══ Information supplied
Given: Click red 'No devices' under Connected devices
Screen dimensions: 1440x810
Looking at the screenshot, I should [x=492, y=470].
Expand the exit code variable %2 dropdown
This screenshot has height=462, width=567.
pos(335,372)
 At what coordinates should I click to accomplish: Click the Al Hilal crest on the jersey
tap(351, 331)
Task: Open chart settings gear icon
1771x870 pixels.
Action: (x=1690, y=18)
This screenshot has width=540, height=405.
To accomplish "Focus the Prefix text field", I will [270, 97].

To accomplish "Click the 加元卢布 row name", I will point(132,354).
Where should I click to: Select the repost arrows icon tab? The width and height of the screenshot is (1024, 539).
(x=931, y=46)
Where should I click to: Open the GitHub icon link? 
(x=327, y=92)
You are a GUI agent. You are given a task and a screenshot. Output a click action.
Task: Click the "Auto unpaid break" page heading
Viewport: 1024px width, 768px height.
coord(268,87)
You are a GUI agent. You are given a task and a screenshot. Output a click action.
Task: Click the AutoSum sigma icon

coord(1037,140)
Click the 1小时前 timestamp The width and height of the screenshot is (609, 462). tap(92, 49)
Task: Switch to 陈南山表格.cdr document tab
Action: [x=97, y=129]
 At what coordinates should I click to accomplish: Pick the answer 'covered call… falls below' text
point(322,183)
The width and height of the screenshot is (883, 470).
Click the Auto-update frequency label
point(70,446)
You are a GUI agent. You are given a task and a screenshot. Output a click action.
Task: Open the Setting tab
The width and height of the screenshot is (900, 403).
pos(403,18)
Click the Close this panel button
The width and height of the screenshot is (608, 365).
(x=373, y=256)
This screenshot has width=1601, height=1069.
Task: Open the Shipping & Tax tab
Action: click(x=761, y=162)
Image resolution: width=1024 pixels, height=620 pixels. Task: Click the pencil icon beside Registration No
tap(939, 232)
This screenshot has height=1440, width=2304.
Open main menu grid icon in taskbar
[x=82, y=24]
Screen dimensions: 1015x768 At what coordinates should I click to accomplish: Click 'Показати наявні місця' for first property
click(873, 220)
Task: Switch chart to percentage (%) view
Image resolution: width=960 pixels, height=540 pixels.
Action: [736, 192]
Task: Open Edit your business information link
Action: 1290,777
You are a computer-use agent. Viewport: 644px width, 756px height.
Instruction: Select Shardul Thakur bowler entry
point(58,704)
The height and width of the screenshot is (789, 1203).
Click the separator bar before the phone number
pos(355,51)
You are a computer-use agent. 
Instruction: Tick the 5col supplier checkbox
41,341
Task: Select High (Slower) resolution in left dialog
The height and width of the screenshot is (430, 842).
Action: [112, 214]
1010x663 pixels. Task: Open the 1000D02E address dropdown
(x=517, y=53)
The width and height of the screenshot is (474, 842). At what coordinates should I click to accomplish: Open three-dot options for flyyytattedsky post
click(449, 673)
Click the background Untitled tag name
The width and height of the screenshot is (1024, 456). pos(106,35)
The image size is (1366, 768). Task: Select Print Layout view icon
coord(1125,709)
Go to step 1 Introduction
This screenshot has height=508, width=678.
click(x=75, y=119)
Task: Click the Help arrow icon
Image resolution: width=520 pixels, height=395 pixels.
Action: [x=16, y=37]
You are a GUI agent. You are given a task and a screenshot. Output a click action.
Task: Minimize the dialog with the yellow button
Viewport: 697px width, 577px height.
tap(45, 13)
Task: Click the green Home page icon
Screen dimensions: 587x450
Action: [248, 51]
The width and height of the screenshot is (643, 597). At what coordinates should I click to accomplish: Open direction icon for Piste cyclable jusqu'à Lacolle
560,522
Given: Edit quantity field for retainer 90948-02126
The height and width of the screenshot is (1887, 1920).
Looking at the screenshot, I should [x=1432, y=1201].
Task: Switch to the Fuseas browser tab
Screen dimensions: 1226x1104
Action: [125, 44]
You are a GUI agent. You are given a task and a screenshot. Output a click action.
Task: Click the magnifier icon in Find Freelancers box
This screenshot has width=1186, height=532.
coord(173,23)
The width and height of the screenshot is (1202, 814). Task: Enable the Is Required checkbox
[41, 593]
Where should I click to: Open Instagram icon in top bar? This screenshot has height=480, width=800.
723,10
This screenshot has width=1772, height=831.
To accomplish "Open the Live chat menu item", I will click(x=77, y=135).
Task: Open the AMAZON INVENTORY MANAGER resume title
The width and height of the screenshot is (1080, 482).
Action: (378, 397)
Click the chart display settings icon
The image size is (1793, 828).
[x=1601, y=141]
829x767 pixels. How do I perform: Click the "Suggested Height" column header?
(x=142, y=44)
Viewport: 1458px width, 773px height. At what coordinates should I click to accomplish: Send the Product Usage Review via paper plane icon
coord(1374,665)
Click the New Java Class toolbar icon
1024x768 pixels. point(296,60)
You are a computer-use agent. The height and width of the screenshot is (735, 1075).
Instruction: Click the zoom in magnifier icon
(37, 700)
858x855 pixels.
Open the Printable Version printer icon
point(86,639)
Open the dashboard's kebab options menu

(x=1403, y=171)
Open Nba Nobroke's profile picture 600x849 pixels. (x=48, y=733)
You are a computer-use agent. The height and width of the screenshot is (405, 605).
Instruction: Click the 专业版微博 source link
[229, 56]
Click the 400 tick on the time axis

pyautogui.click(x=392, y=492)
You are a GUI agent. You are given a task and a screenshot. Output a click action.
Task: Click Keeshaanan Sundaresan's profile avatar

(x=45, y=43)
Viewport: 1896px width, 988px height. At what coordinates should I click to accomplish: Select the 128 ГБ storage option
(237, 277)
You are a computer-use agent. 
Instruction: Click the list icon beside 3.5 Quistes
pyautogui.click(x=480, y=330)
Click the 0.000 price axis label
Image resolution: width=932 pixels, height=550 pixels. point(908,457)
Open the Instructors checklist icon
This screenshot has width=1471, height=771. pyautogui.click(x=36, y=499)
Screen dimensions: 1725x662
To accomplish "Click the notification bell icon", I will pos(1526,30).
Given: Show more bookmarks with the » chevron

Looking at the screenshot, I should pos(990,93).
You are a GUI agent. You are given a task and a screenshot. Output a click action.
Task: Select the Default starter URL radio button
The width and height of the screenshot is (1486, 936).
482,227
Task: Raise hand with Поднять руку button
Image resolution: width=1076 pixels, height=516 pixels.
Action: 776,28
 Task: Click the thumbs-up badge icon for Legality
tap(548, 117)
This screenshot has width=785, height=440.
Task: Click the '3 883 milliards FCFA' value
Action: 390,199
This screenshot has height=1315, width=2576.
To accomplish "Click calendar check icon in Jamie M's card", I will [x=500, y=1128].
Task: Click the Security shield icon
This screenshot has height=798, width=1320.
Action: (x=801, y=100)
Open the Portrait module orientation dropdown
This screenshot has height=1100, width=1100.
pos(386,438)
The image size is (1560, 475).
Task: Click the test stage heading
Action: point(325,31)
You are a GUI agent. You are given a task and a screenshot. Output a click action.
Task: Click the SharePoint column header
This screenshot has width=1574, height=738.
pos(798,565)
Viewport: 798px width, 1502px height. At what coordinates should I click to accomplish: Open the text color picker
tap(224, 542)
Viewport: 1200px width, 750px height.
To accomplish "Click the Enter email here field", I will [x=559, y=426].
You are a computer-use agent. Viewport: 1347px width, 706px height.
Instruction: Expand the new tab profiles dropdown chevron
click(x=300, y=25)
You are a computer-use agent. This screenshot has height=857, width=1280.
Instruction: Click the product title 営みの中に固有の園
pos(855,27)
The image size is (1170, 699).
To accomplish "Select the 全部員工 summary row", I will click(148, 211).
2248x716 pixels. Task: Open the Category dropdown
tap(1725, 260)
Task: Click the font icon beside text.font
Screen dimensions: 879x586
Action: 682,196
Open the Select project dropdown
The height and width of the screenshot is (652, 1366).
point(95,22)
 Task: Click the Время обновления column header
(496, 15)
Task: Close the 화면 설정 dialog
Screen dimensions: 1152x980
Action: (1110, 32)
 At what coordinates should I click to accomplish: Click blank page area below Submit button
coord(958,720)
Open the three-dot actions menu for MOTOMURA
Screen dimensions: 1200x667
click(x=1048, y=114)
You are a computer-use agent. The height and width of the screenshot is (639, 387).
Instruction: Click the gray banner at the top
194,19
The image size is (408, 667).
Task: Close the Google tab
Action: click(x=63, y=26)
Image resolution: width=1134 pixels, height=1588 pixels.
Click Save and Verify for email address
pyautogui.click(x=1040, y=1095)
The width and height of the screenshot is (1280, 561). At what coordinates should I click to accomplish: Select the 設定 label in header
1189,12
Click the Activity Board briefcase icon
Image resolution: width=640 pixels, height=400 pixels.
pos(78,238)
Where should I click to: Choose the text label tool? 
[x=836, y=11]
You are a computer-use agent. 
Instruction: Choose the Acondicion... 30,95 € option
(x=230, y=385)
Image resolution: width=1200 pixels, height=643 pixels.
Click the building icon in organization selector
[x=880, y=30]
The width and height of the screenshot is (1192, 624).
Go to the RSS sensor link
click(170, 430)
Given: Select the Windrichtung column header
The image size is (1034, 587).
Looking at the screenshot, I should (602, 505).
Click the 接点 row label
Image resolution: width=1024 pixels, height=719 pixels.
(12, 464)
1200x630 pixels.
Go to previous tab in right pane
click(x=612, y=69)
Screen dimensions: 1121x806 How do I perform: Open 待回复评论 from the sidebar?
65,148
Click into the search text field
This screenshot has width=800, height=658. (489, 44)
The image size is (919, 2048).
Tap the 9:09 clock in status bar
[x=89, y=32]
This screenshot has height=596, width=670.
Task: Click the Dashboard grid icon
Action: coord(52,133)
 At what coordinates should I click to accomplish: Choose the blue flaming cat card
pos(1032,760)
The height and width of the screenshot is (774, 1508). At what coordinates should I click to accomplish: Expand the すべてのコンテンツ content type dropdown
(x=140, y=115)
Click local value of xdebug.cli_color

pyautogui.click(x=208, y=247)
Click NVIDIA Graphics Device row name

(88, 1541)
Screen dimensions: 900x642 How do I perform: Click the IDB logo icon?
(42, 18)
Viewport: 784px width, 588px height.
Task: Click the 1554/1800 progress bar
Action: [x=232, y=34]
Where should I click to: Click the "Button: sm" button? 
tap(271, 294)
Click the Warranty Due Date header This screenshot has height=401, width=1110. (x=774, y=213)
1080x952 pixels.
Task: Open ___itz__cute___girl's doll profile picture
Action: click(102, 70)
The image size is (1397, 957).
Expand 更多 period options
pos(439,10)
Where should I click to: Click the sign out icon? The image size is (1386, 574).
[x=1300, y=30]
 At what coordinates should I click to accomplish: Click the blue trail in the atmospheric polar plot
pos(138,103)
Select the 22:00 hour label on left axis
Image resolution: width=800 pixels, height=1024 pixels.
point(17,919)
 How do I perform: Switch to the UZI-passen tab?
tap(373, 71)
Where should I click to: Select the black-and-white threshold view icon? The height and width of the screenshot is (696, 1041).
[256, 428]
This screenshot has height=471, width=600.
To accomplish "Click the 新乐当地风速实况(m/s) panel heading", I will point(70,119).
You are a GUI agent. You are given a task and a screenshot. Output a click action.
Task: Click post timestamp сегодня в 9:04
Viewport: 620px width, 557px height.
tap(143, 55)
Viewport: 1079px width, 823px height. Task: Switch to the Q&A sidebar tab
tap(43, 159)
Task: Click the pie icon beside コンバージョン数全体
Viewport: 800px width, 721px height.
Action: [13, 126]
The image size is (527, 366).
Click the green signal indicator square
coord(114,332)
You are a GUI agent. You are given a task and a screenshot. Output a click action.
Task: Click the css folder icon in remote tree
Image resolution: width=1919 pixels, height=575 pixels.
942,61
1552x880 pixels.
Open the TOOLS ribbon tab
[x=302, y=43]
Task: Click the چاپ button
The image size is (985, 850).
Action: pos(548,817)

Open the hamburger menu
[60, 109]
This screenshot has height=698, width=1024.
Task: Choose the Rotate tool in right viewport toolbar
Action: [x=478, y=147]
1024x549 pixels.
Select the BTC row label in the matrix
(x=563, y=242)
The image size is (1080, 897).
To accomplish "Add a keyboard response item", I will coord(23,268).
════
Prompt: Working through the records, find each line containing the word "will" and copy it.

Your response:
To accomplish "Focus the Prefix text field", I will [270, 97].
To accomplish "Click the 加元卢布 row name", I will point(132,354).
To accomplish "Open the Live chat menu item", I will click(x=77, y=135).
To accomplish "Click the notification bell icon", I will pos(1526,30).
To accomplish "Click calendar check icon in Jamie M's card", I will [x=500, y=1128].
To accomplish "Click the Enter email here field", I will [x=559, y=426].
To accomplish "Select the 全部員工 summary row", I will click(148, 211).
To accomplish "Click the 新乐当地风速实况(m/s) panel heading", I will point(70,119).
To accomplish "Add a keyboard response item", I will coord(23,268).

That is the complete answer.